Take the data below and copy exactly the lines starting at the one with "Task: Click the bold term Функциональные" and finishing at the one with "You are a computer-use agent. Viewport: 448px", both included.

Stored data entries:
┄┄┄┄┄┄
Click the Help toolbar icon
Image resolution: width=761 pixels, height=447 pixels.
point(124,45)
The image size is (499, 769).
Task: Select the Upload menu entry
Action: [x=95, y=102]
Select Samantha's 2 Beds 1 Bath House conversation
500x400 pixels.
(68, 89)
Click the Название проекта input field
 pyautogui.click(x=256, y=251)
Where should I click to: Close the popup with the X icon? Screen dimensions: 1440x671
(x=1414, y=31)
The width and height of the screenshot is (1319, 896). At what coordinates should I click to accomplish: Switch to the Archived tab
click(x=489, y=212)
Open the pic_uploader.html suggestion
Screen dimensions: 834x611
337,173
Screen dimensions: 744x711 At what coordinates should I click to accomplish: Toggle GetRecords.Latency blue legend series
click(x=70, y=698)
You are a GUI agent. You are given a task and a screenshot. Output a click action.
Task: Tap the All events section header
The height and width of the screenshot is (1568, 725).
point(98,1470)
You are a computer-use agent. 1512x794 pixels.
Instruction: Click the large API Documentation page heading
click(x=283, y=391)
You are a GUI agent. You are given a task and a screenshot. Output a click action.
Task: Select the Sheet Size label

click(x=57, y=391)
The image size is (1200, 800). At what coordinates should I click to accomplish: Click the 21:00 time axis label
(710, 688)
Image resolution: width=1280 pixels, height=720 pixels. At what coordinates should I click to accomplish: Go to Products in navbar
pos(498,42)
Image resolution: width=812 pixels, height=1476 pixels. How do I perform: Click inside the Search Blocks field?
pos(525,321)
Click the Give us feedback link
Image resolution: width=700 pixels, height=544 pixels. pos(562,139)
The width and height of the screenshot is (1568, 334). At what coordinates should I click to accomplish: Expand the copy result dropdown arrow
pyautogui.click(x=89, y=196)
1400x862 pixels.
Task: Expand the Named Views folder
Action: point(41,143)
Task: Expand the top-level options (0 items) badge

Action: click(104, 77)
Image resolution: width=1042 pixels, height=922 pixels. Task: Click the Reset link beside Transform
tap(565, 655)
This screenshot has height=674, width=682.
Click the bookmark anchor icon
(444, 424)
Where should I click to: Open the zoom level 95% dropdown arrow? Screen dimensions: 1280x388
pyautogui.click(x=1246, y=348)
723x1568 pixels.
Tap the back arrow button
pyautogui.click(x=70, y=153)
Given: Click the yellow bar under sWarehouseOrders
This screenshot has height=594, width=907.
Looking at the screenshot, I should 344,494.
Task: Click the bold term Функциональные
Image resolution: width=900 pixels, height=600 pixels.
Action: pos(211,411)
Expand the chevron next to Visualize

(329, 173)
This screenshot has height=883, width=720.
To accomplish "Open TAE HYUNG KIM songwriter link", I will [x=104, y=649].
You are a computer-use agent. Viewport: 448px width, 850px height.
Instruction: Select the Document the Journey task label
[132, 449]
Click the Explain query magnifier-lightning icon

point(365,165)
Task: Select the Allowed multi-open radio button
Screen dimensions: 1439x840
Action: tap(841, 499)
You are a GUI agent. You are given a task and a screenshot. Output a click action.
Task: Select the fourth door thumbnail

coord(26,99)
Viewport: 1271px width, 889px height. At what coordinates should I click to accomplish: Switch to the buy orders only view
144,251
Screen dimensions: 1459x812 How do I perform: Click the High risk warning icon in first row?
┄┄┄┄┄┄
RESPONSE |
Task: Click the bold term Функциональные
Image resolution: width=900 pixels, height=600 pixels.
Action: pos(211,411)
Expand the chevron next to Visualize

(329, 173)
This screenshot has height=883, width=720.
To accomplish "Open TAE HYUNG KIM songwriter link", I will [x=104, y=649].
You are a computer-use agent. Viewport: 448px width, 850px height.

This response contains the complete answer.